**STATED GOAL**
Count how many lines in the items below contain the string "This". Case counts. Reply with the number only.

**INPUT RECORDS**
* * * * * * * * *

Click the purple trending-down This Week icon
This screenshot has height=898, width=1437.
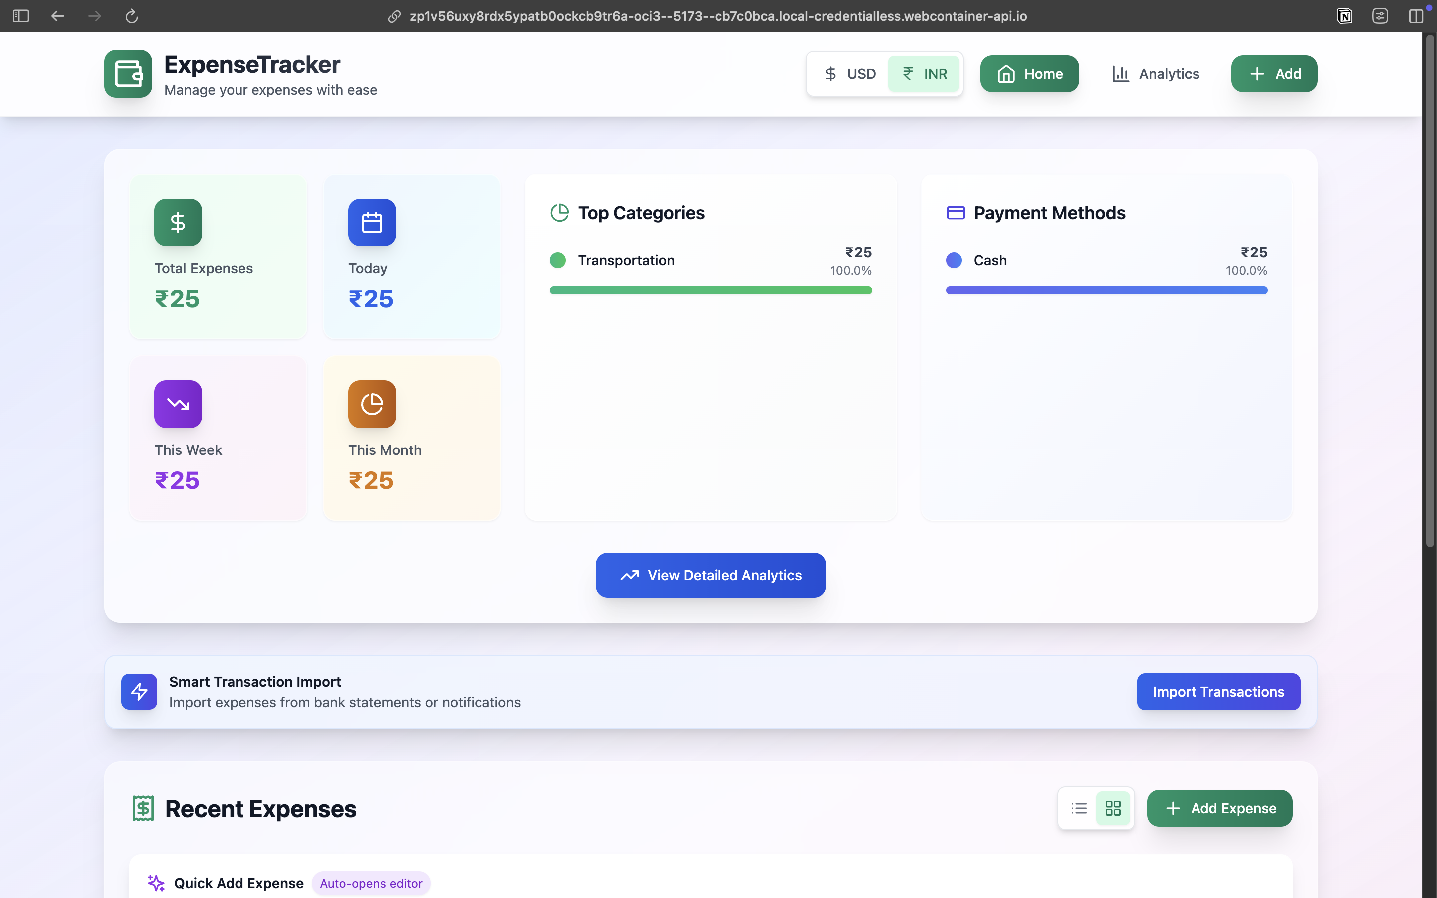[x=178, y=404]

* * * * * * * * *

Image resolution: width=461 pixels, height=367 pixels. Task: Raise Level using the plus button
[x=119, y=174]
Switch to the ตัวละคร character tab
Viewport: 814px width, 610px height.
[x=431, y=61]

* * * * * * * * *

**WRITTEN REPLY**
2